HEAD is now at 969a269..

Now your local Scala repository should look just like it did at the end of 2013, and you’re ready to analyze.

Analyze the Knowledge Distribution

Because we want to use the information to find the right people to talk to, we have to identify the developers who know the different parts of the system. This is a similar problem to the one we solved back in Evaluate Communication Costs, where we used a main developer analysis to identify the top contributor to each module.

We start by generating a version-control log:

 
prompt>​ git log --pretty=format:'[%h] %an %ad %s' --date=short \
 
--numstat --before=2013-12-31 --after=2011-12-31 > scala_evo.log

The command limits our analysis period to the last two years. That’s because knowledge is fragile and dissolves over time; if we haven’t touched a piece of code for a couple of years, it’s unlikely that we remember much about it. In addition, code that’s been stable for that long is rarely the focus of our daily activities. But remember that these time periods are all heuristics that you may have to fine-tune in your own projects.

Now that we have a version-control log, let’s see what happens when we aggregate all that information to identify the main developers:

 
prompt>​ maat -c git -l scala_evo.log -a main-dev > scala_main_dev.csv

The command saves the analysis results to the file scala_main_dev.csv for further processing. If you look inside it, you should see the main developer of each module:

 
entity,main-dev,added,total-added,ownership
 
..
 
GenICode.scala,Paul Phillips,584,1579,0.37
 
ICodeCheckers.scala,Jason Zaugg,19,44,0.43
 
ICodes.scala,Grzegorz Kossakowski,16,32,0.5
 
...

The main developer information serves as the basis of our knowledge map. We just need to project the information on the geography of our system. Let’s do it.

Project the Main Developers onto a Map

Back in Chapter 3, Creating an Offender Profile, we used lines of code as a proxy for complexity as we hunted hotspots. It makes sense to use the same metric and visualization here, since it allows you to compare hotspots against the knowledge map.

We collect the information with cloc:

 
prompt>​ cloc ./ --unix --by-file --csv --quiet --report-file=scala_lines.csv

Now we have the elements we need. We have the structure in scala_lines.csv and the presumed knowledge owners in scala_main_dev.csv. Let’s combine those with a unique color for each individual developer.

Specify the Color of Each Developer

We humans can distinguish between hundreds of thousands of different color variations. However, in your visualization, you want to keep a larger distinction between each color. Several tools can help you select good color schemes. (See, for example, ColorBrewer.[35])

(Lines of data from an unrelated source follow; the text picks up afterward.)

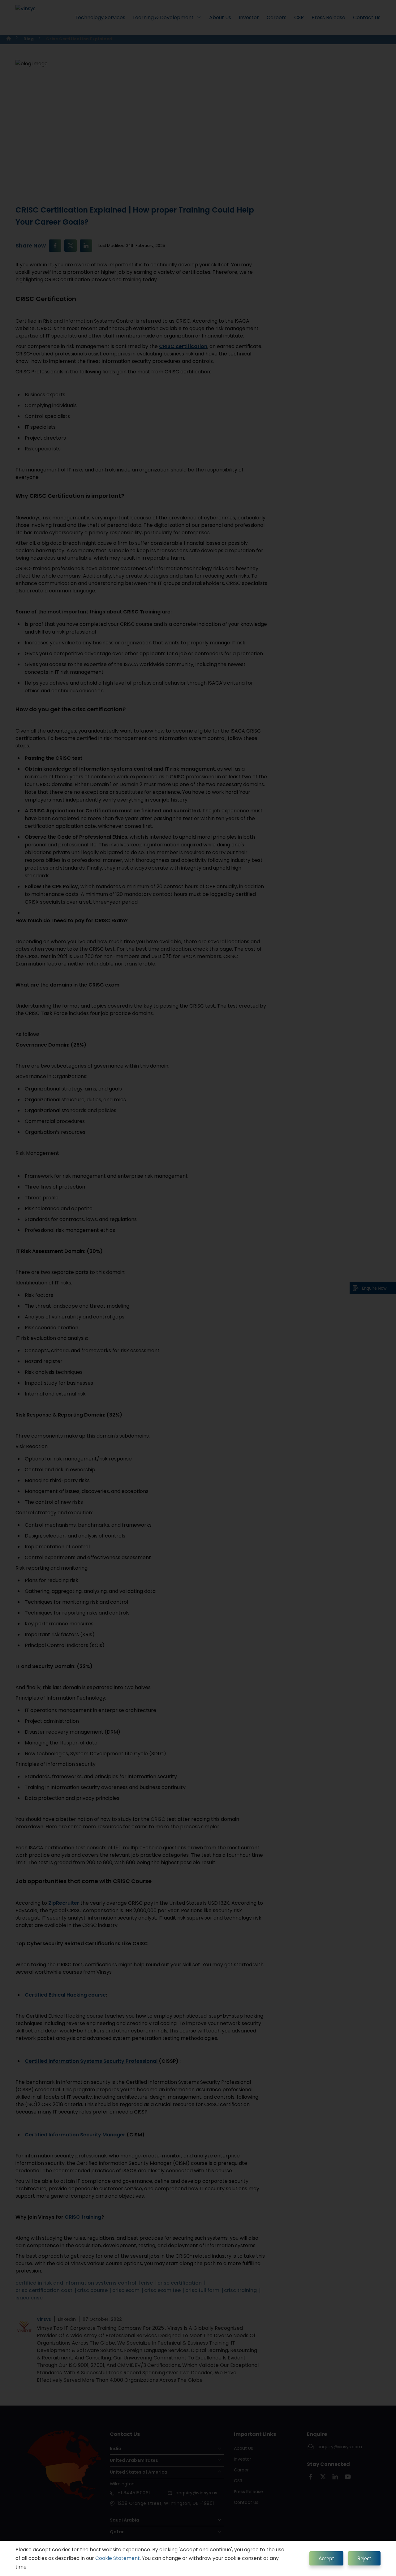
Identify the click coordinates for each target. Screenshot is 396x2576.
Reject (364, 2558)
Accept (326, 2558)
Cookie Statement (117, 2558)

The colors we use in Figure 1, Knowledge map showing the main developer (indicated by color) of each module, are specified as HTML5 color names.[36] Take a look in the visualization samples we downloaded from the Code Maat distribution site.[37] Inside that bundle, there’s a scala folder with a scala_author_colors.csv. That file specifies the mapping from author to color for the top contributors. Here’s a sample:

 
author,color
 
Martin Odersky,darkred
 
Adriaan Moors,orange
 
Paul Phillips,green
 
...

Now that we’ve assigned a color to each developer, we can put it all together.

Generate Your Own Map

As we discussed in Visualize Hotspots, the enclosure diagram is built on D3.js.[38] Since D3.js is data-driven, we need to serve it a JSON document that specifies the content to visualize.

That JSON document is generated by a Python script included on the Code Maat distribution page. Before you run it, just remember to specify your local path to the Python scripts:

 
prompt>​ python scripts/csv_main_dev_as_knowledge_json.py \
 
--structure scala_lines.csv --owners scala_main_dev.csv \
 
--authors scala_author_colors.csv > scala_knowledge_131231.json

Now you should have a scala_knowledge_131231.json file in your local directory. The JSON inside that file should be identical to the one that was used to create Figure 1, Knowledge map showing the main developer (indicated by color) of each module.

Once you have the JSON document, you can reuse the d3.js code that’s included in the Code Maat sample visualization of Scala. Just open the scala_knowledge.html file and replace the included scala_knowledge_131231.json with a reference to your own content. Explore, experiment, and automate from there.